On 12/07/2016 03:34 PM, Max Gurtovoy wrote:
they will work in case of srp (the only user for DIRECT approach in the
ULP's), but don't you think it's a hard requirement for the caller to
ensure that no ib_poll_cq can be called during ib_set_cq_poll_context ?
There was some thought in the past to share cq's among ULP's that is
currently on hold (in this approach we can't be sure other context don't
call ib_poll_cq). In other hand we can avoid sharing DIRECT cq's.

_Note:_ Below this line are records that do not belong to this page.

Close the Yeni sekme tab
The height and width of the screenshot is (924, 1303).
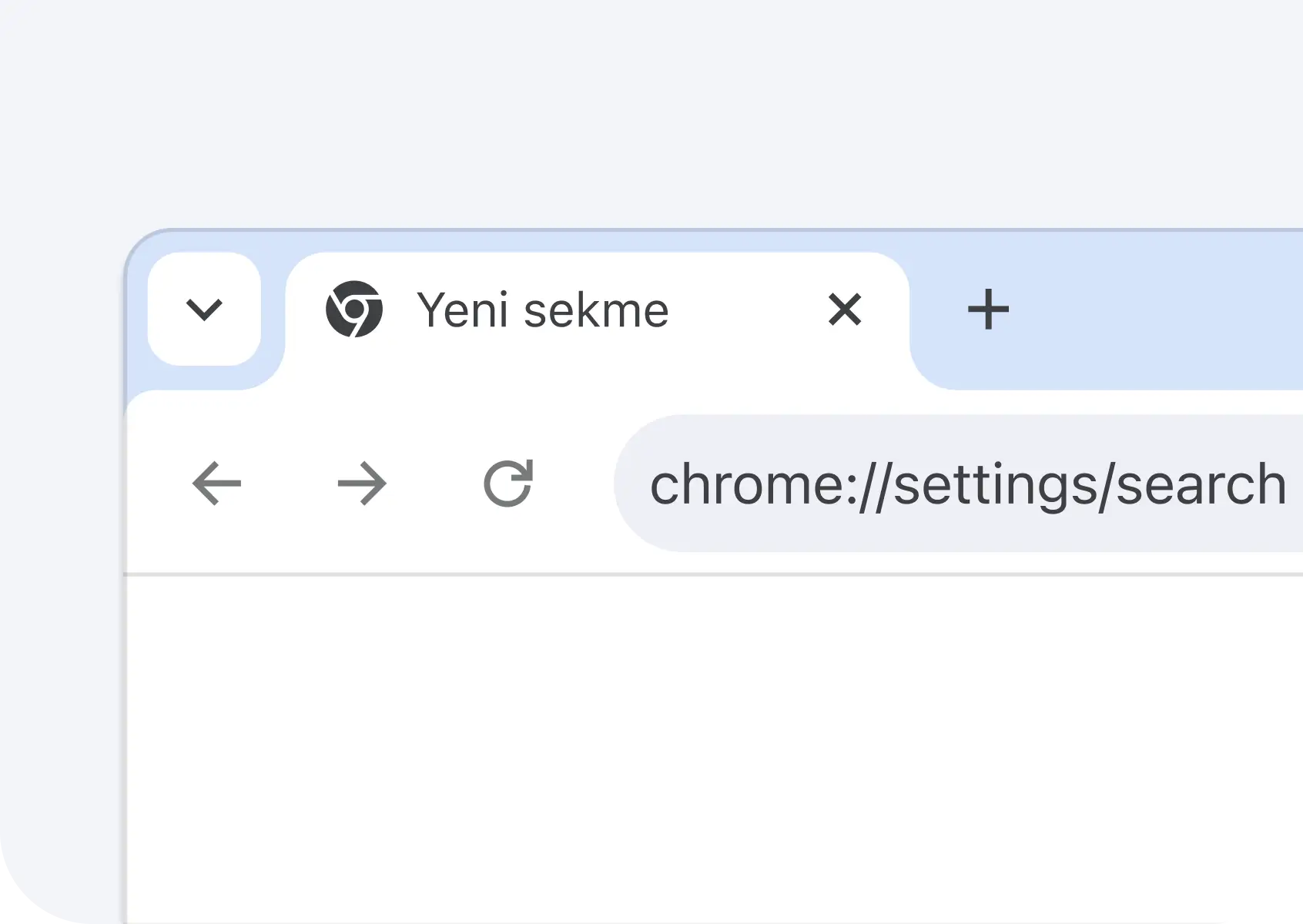[845, 310]
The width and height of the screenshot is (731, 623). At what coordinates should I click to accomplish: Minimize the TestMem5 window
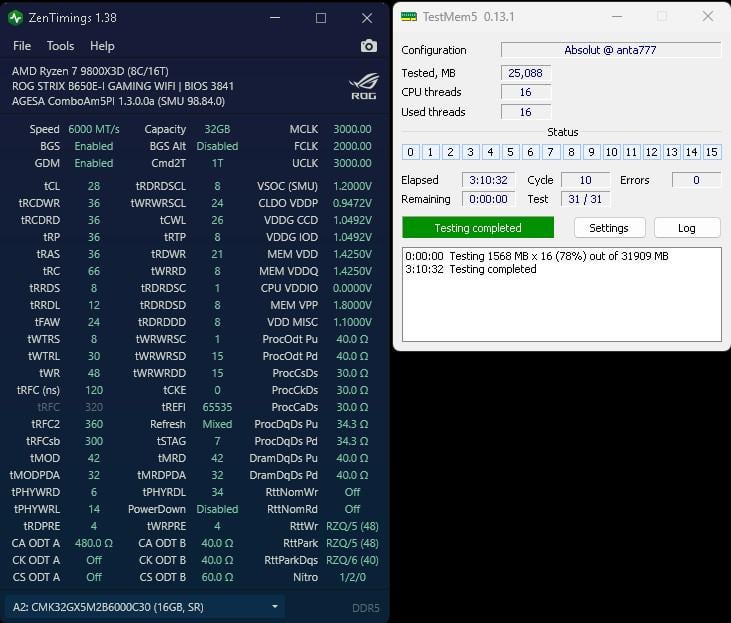[614, 17]
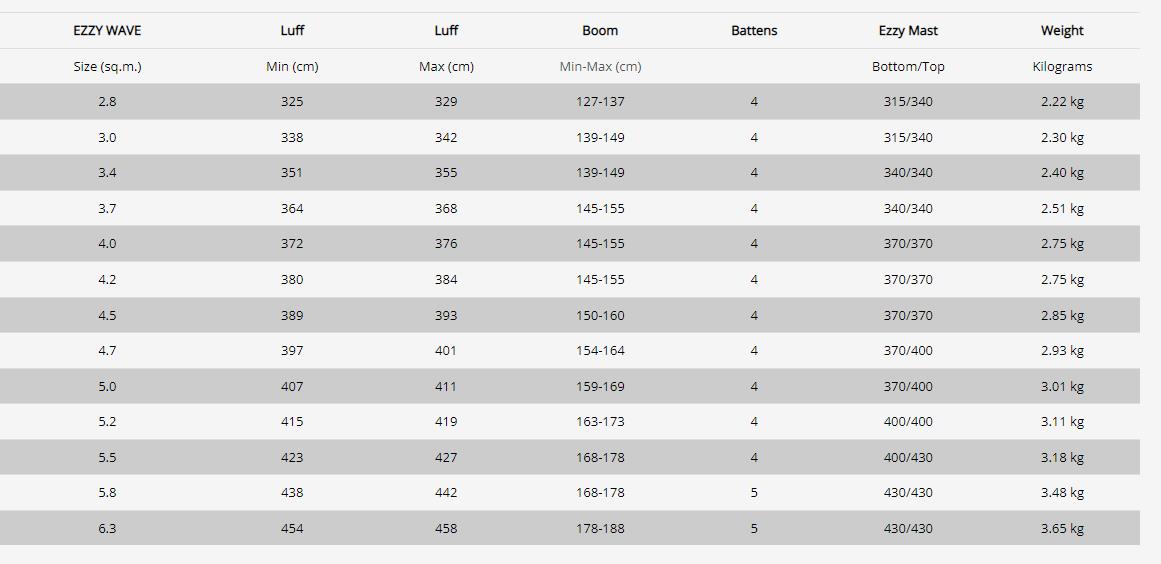Click the Boom column header
1161x564 pixels.
click(600, 30)
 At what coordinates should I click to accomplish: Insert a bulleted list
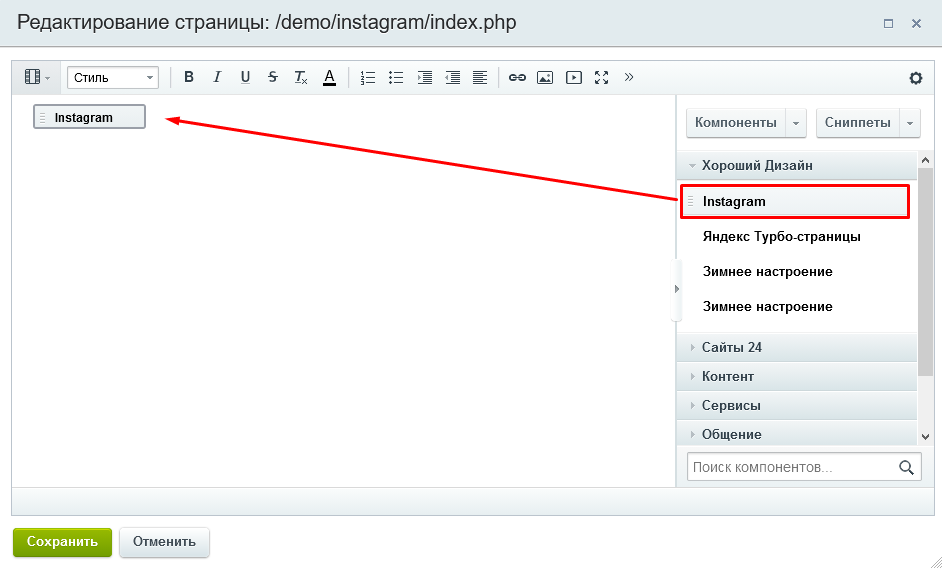pyautogui.click(x=396, y=77)
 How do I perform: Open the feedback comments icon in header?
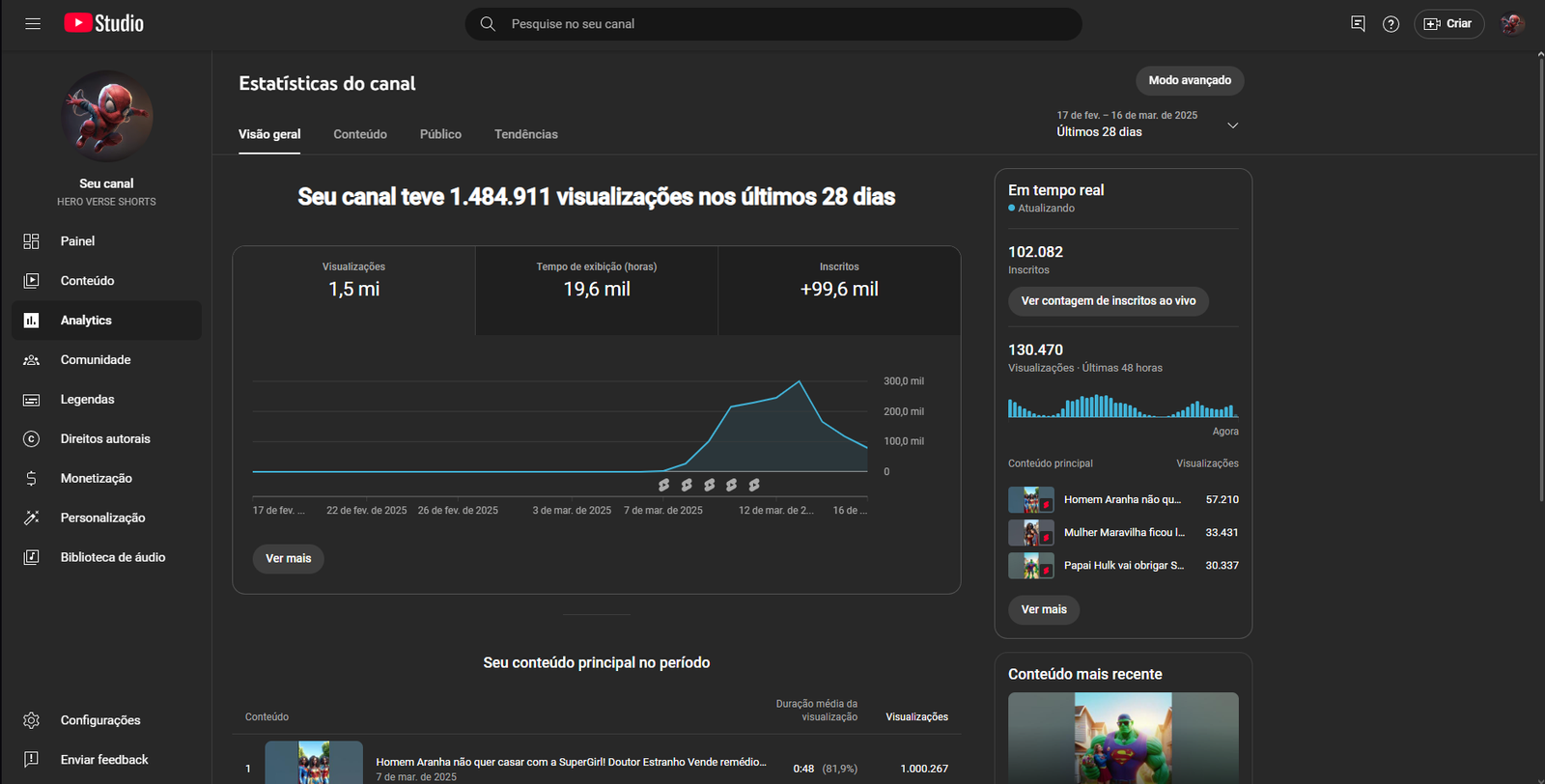tap(1358, 24)
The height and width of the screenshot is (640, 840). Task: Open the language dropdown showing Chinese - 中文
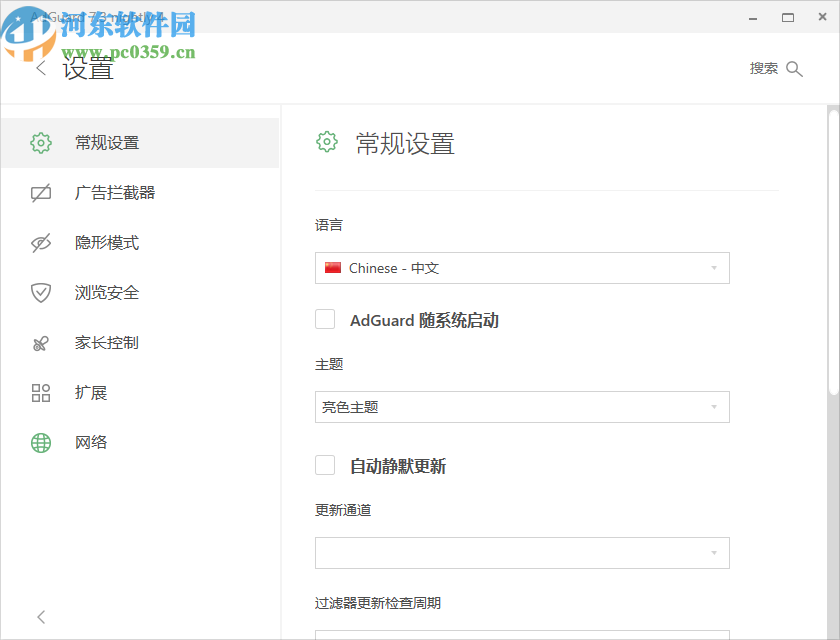[x=522, y=268]
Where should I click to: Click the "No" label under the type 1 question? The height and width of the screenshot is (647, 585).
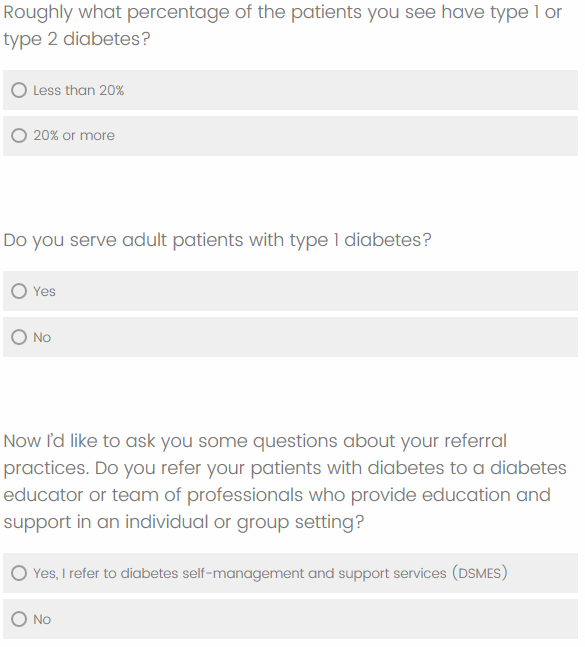[42, 338]
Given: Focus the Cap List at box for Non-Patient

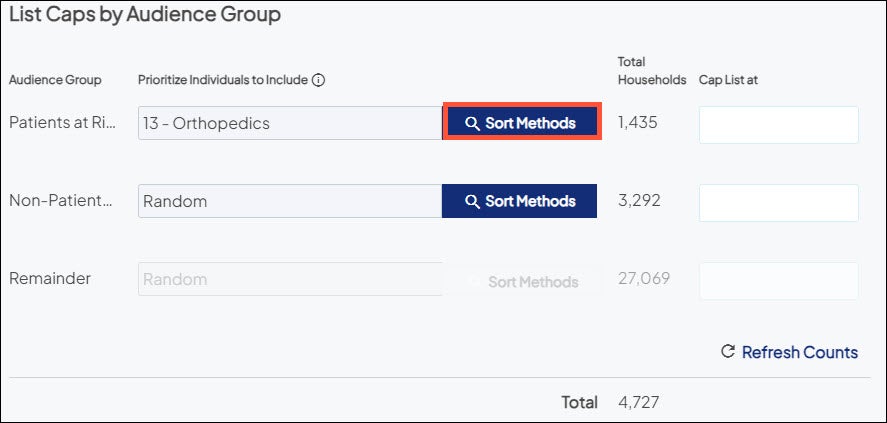Looking at the screenshot, I should point(778,202).
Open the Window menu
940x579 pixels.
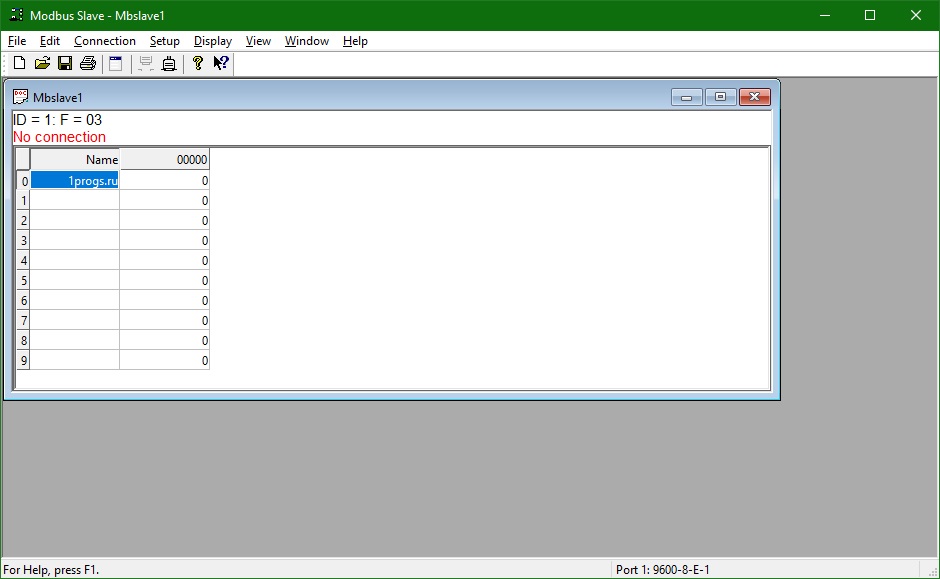pyautogui.click(x=306, y=41)
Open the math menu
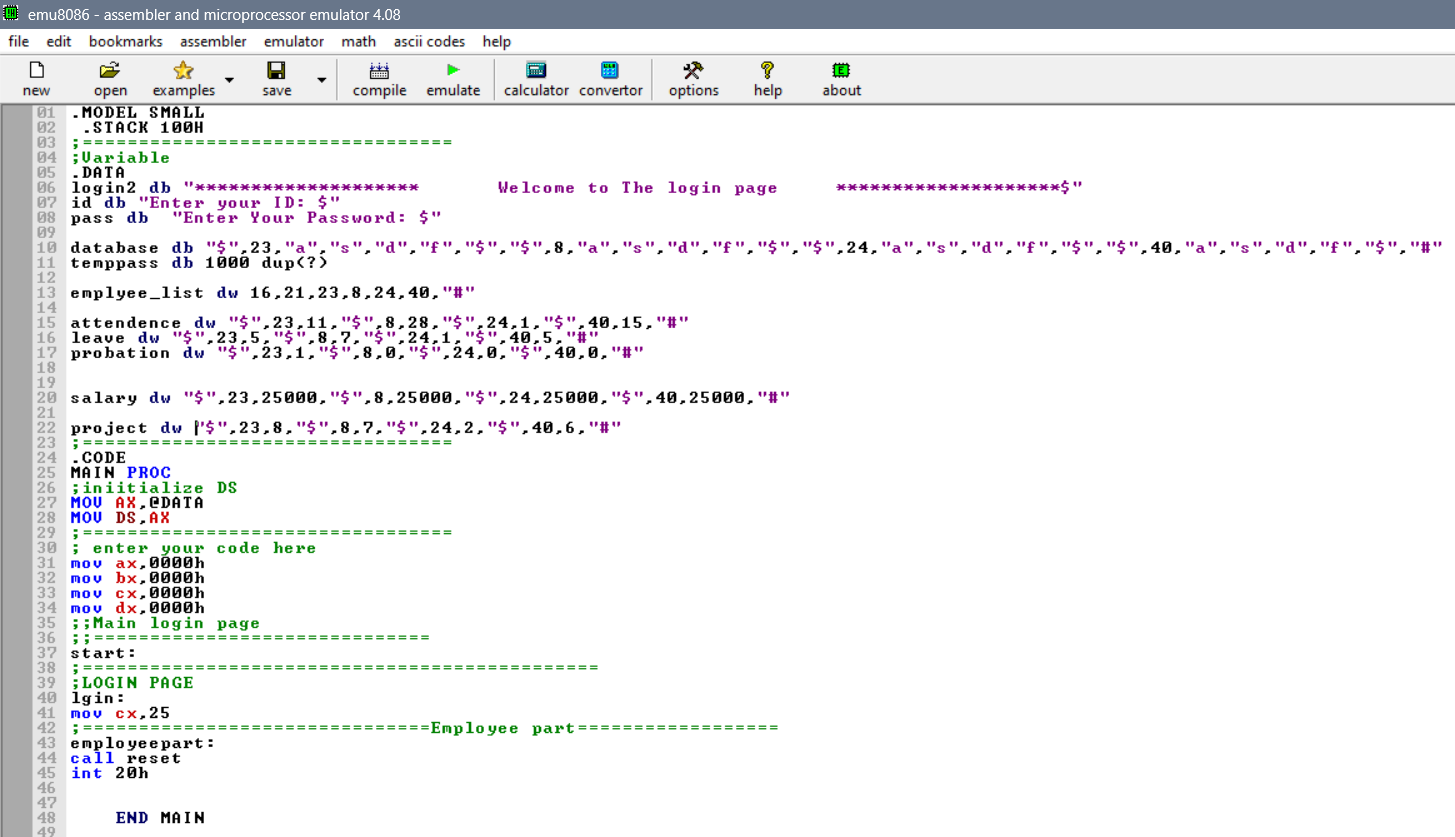This screenshot has width=1455, height=837. point(358,41)

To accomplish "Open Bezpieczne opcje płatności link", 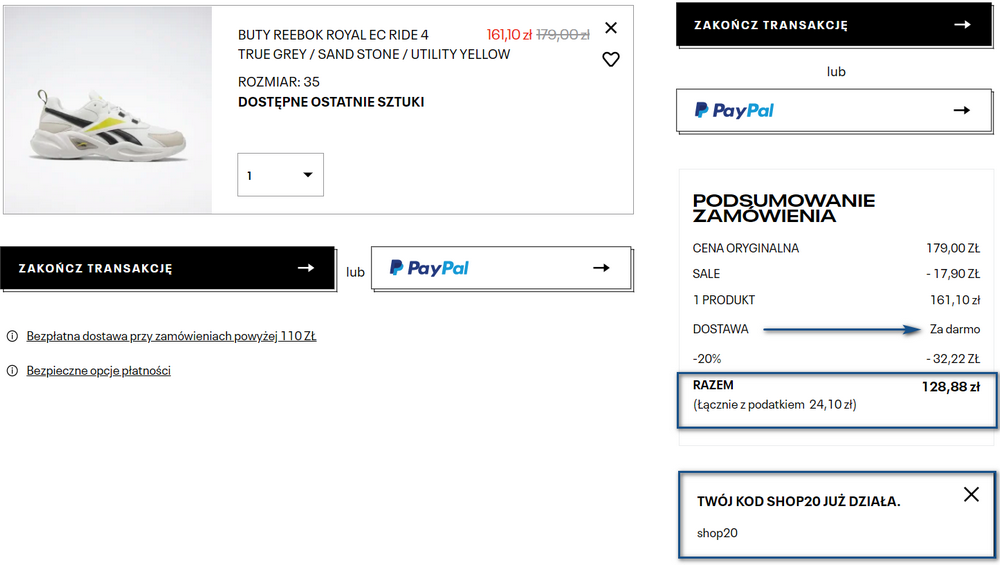I will coord(98,371).
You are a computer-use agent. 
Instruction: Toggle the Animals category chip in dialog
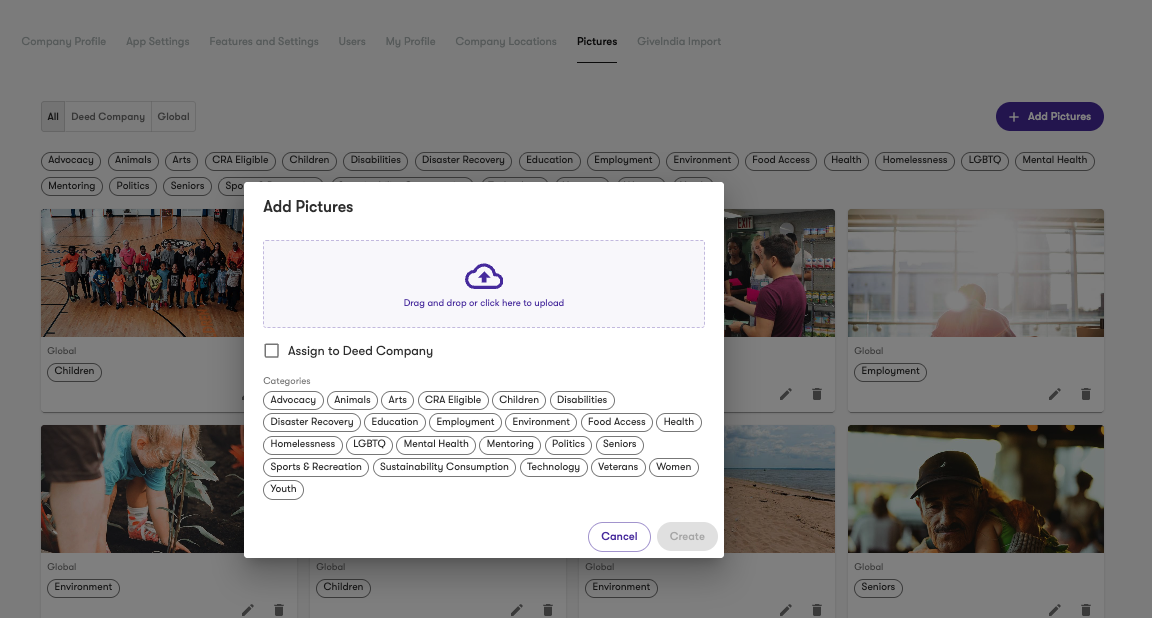pyautogui.click(x=352, y=400)
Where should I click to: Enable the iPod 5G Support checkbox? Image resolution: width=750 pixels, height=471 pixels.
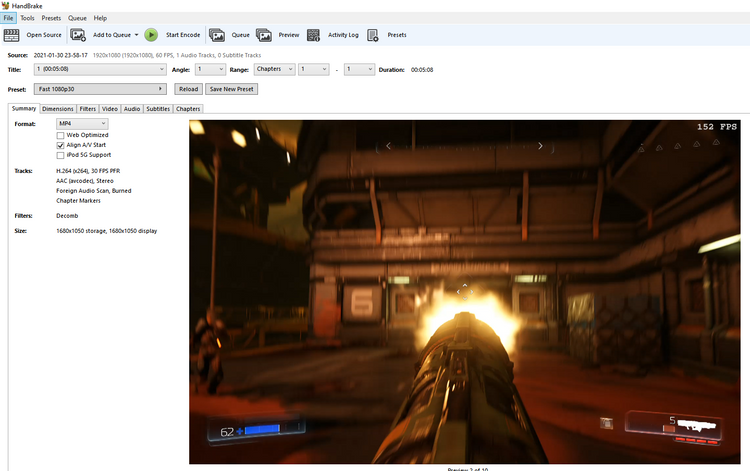60,155
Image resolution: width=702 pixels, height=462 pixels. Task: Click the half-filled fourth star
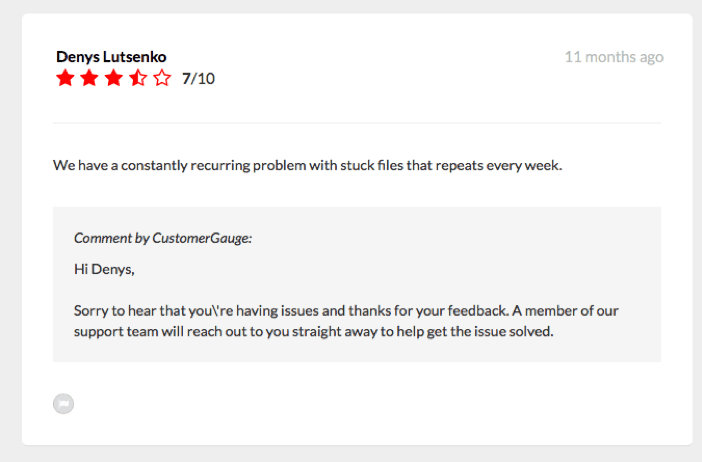tap(138, 78)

Anyway, I thought of passing "struct ib_drain_cqe" as an arg to drain
function from ULP and wait for completion (with tmo) in the ULP level,
after direct ib_process_cq_direct.
I don't have an implementation yet, but I hope I explained my idea.
Hello Max,
How about the attached two patches? The approach of these patches should
be compatible with CQ sharing.
Bart.
>From 13d8ba925e26679054960131bf85621ac659fb89 Mon Sep 17 00:00:00 2001
From: Bart Van Assche <bart.vanassche@xxxxxxxxxxx>
Date: Wed, 7 Dec 2016 16:12:21 -0800
Subject: [PATCH 1/2] IB/core: Add support for draining IB_POLL_DIRECT
completion queues
Signed-off-by: Bart Van Assche <bart.vanassche@xxxxxxxxxxx>
Cc: Christoph Hellwig <hch@xxxxxx>
Cc: Max Gurtovoy <maxg@xxxxxxxxxxxx>
---
drivers/infiniband/core/verbs.c | 35 +++++++++++++++--------------------
1 file changed, 15 insertions(+), 20 deletions(-)
diff --git a/drivers/infiniband/core/verbs.c b/drivers/infiniband/core/verbs.c
index 83687646da68..f0c5f2a0ec55 100644
--- a/drivers/infiniband/core/verbs.c
+++ b/drivers/infiniband/core/verbs.c
@@ -1943,17 +1943,12 @@ static void ib_drain_qp_done(struct ib_cq *cq, struct ib_wc *wc)
*/
static void __ib_drain_sq(struct ib_qp *qp)
{
+ struct ib_cq *cq = qp->send_cq;
struct ib_qp_attr attr = { .qp_state = IB_QPS_ERR };
struct ib_drain_cqe sdrain;
struct ib_send_wr swr = {}, *bad_swr;
int ret;
- if (qp->send_cq->poll_ctx == IB_POLL_DIRECT) {
- WARN_ONCE(qp->send_cq->poll_ctx == IB_POLL_DIRECT,
- "IB_POLL_DIRECT poll_ctx not supported for drain\n");
- return;
- }
-
swr.wr_cqe = &sdrain.cqe;
sdrain.cqe.done = ib_drain_qp_done;
init_completion(&sdrain.done);
@@ -1970,7 +1965,11 @@ static void __ib_drain_sq(struct ib_qp *qp)
return;
}
- wait_for_completion(&sdrain.done);
+ if (cq->poll_ctx == IB_POLL_DIRECT)
+ while (wait_for_completion_timeout(&sdrain.done, HZ / 10) <= 0)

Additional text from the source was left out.